Search code examples
rrandomresamplingstatistics-bootstrap

Drawing a sample that changes the shape of the mother sample


Background:

I'm trying to modify the shape of a histogram resulted from an "Initial" large sample obtained using Initial = rbeta(1e5, 2, 3). Specifically, I want the modified version of the Initial large sample to have 2 additional smaller (in height) "humps" (i.e., another 2 smaller-height peaks in addition to the one that existed in the Initial large sample).

Coding Question:

I'm wondering how to manipulate sample() (maybe using its prob argument) in R base so that this command samples in a manner that the two additional humps be around ".5" and ".6" on the X-Axis?

Here is my current R code:

Initial = rbeta(1e5, 2, 3) ## My initial Large Sample

hist (Initial)             ## As seen, here there is only one "hump" say near 
                            # less than ".4" on the X-Axis


Modified.Initial = sample(Initial, 1e4 ) ## This is meant to be the modified version of the
                                          # the Initial with two additional "humps"
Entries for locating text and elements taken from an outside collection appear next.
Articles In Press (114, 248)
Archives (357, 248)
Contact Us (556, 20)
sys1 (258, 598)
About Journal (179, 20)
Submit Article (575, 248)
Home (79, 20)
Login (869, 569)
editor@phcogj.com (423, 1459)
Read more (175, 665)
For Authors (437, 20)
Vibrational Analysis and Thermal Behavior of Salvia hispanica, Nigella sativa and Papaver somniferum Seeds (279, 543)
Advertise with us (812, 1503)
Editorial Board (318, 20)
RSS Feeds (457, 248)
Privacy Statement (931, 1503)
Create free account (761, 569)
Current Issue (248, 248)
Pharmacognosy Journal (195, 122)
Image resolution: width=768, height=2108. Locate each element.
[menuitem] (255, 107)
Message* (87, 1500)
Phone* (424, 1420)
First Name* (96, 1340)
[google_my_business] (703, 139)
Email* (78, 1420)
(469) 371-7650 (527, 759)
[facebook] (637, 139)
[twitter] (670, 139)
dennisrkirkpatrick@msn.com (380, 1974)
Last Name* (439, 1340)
hist(Modified.Initial)          ## Here, I need to see two additional "humps" near  
                                 # ".5" and ".6" on the X-Axis

Solution

  • You can adjust the density distribution by combining it with beta distributions with the desired modes for a smoothed adjustment.

    set.seed(47)
    
    Initial = rbeta(1e5, 2, 3)
    d <- density(Initial)
    
    # Generate densities of beta distribution. Parameters determine center (0.5) and spread.
    b.5 <- dbeta(seq(0, 1, length.out = length(d$y)), 50, 50)
    b.5 <- b.5 / (max(b.5) / max(d$y))    # Scale down to max of original density
    
    # Repeat centered at 0.6
    b.6 <- dbeta(seq(0, 1, length.out = length(d$y)), 60, 40)
    b.6 <- b.6 / (max(b.6) / max(d$y))
    
    # Collect maximum densities at each x to use as sample probability weights
    p <- pmax(d$y, b.5, b.6)
    
    plot(p, type = 'l')
    

    # Sample from density breakpoints with new probability weights
    Final <- sample(d$x, 1e4, replace = TRUE, prob = p)
    

    Effects on histogram are subtle...

    hist(Final)
    

    ...but are more obvious in the density plot.

    plot(density(Final))
    

    Obviously all adjustments are arbitrary. Please don't do terrible things with your power.